Seattle  |  On Our Way  |  Kyoto  |  Nara  |  Gobi  |  Ulaanbaatar  |  Irkutsk  |  Lake Baikal  |  Moscow-1  |  Moscow-2

Spitsburgen Cruise  |  Iceland  |  Greenland  |  Boston  |  Reprise of Northern Summer Trip  |  On Second Thought

June 17-18, 2015

When I thought of Siberia (we are in the City of Irkutsk, Eastern Siberia, on the shore of the only river flowing out of Lake Baikal), I envisioned sleighs being chased by wolves or a gulag where political prisoners were sent to freeze to death.

Au contraire, Irkutsk is a large city situated on both sides of a broad river with a population of 700,000 people. It is in an area rich in natural resources. In look and feel it is an industrial city, but with clean air.

The tour guides spend considerable time recounting the events of the Russian Revolution.
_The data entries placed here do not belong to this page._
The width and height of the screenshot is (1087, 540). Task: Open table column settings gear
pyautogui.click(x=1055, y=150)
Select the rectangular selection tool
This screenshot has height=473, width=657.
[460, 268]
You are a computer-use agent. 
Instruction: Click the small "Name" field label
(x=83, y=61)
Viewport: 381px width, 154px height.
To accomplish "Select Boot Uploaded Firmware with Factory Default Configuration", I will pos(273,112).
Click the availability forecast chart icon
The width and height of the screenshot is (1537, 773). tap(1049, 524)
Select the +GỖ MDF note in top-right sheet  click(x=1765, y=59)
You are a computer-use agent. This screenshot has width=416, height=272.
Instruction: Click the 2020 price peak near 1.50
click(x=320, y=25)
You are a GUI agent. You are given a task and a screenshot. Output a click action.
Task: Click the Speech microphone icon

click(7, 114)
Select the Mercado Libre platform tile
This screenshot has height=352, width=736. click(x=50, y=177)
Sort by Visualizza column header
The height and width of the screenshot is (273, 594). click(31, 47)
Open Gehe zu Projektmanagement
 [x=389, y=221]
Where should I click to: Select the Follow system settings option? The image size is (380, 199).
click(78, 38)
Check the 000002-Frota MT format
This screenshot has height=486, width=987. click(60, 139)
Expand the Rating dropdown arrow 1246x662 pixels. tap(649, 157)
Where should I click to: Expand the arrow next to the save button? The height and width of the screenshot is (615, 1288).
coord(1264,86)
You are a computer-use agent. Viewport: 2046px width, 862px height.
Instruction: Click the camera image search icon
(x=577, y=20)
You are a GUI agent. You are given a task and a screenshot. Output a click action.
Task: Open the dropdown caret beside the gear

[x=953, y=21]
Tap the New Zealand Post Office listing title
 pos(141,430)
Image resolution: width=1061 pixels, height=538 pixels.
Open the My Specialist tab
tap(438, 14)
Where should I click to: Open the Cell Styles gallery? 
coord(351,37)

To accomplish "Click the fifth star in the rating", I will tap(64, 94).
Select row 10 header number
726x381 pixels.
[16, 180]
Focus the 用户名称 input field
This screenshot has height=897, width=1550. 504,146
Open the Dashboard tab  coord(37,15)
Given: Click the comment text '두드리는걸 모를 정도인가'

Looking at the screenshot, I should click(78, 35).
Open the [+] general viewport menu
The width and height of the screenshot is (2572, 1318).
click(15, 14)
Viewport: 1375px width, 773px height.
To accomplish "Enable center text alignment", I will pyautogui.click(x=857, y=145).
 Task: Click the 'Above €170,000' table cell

The downtown area is full of statutes to military heroes — the monuments look like they were all fashioned by the same person: they're heavy and black.

When we landed we had several hours to kill before the room was ready at the Marriott (yes, Marriott — the best the City has to offer). We drove around looking at a few sites. We no long were going to temples and taking off our shoes but instead looking at churches bright with onion domes so typical of Russian Orthodox churches.

Irkutsk is known for its wooden houses, ornately decorated in what is reminiscent of our Victorian style. The predominance of these wooden structures goes a long way to explaining why in the early 1900's a disastrous fire burned most of the city to the ground. A combination of poor maintenance and long, harsh winters is obvious as you drive by these structures.

There is also a downtown center with the standard Plaza, government buildings and mansions of the well-to-do merchants.

In the evening we drove to the "IN" streets of the city. Lots of restaurants and young people strolling. We had dinner there and returned to the hotel.

Lake Baikal

Lake Baikal is said to contain 20% of all non-frozen (at least non-frozen during the summer) fresh water on earth. Although some people dispute that percentage, no one disputes the fact that it's the world's largest lake.

To get to Lake Baikal itself, we had to take an hour bus ride from Irkutsk. The trip on the lake (we cruised for an hour), was preceded by a visit to a museum that described the uniqueness of the lake. I normally hate museums but this one was first rate. It mixed all sorts of technology and design features while keeping the information fun to learn.

The back-end of the museum had an aquarium with typical Lake Baikal fish plus two fresh-water seals also from the lake. They're the only fresh-water seals in the world and these two, as seals always seem to do, put on a show.

After lunch — they sure feed us — we went to the Museum of Wooden Architecture. The museum was similar to outdoor re-creations of buildings that were moved or constructed to depict how life was lived hundreds of years ago (think Bodie or Sturbridge Village). The interesting thing about this re-creation was that everything was made from wood. I believe that the same thing could be said of almost any of the pioneer cities around the Western World, especially in the western U.S.